Do you know a mother like this? She’s up early every day, getting herself and kids off to work or school (even babies and toddlers), cramming multiple tasks into each segment of the day, skipping lunch to get some mom duties done that cannot be done after bedtime, returning home to a “second shift” of cooking, cleaning, organizing, and high- to low-quality time with her family. Ever notice she’s online late at night? That’s an opportunity to get even more things done.
This strategy works for awhile but it won’t be long before she burns out. And if she spends her few free minutes each day reading, she might also become depressed to learn that mothers are 79% less likely to be hired than equally qualified non-mothers. And, as if that weren’t enough, she’ll discover the research that mothers are typically offered $11,000 lower starting pay than non-mothers with the same resume!

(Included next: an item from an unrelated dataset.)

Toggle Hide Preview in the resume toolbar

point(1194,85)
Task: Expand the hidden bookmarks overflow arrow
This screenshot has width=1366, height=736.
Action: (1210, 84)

So “broke and burned out” fits the bill for this presidential election year’s label for the much-coveted mom vote. The Working America/AFL-CIO report concludes that moms need “more money and more time for themselves.” Will the presidential candidates--who want what may well be the swing vote of working women—acknowledge these real concerns? Not likely, Anna Quindlen argues in Newsweek . She says that cutesy labels like "soccer moms" and "security moms" seemingly give mothers a voice in elections. But since candidates ultimately do not take their concerns seriously, women might as well be Polly Pockets: tiny, plastic dolls who have no real voice or influence.
What can be done? Moms must make their voices heard, and there is reason for optimism here. Motherhood often redefines and revitalizes a woman’s political consciousness, say the authors of a collection of essays in the book, The Politics of Motherhood (edited by Alexis Jetter). Further, the Working America/AFL-CIO study says, "Despite the pressures, or perhaps because of them, working women continue to strongly support gains for women as a class. Eighty percent of the respondents say they identify with the goals and ideals of feminism, and 43 percent feel strongly about it. And they are not just hoping for change: 90 percent say they voted in the last election, and six in 10 support efforts to encourage voting by women."
Broke and burned out, yes. Political Polly Pockets, no. There is still time to let the candidates know that moms need equal pay, excellent child care and schools, paid family leave, and flexible work arrangements. Leverage that one hour left in the day to move America to become more mother-friendly. Join MomsRising.org (or other mom-friendly organizations) and take action quickly and easily via online petitions and campaigns. Or write to the candidates, attend their rallies, and talk to your friends and associates about your concerns and priorities. Then treat yourself to a well-earned nap.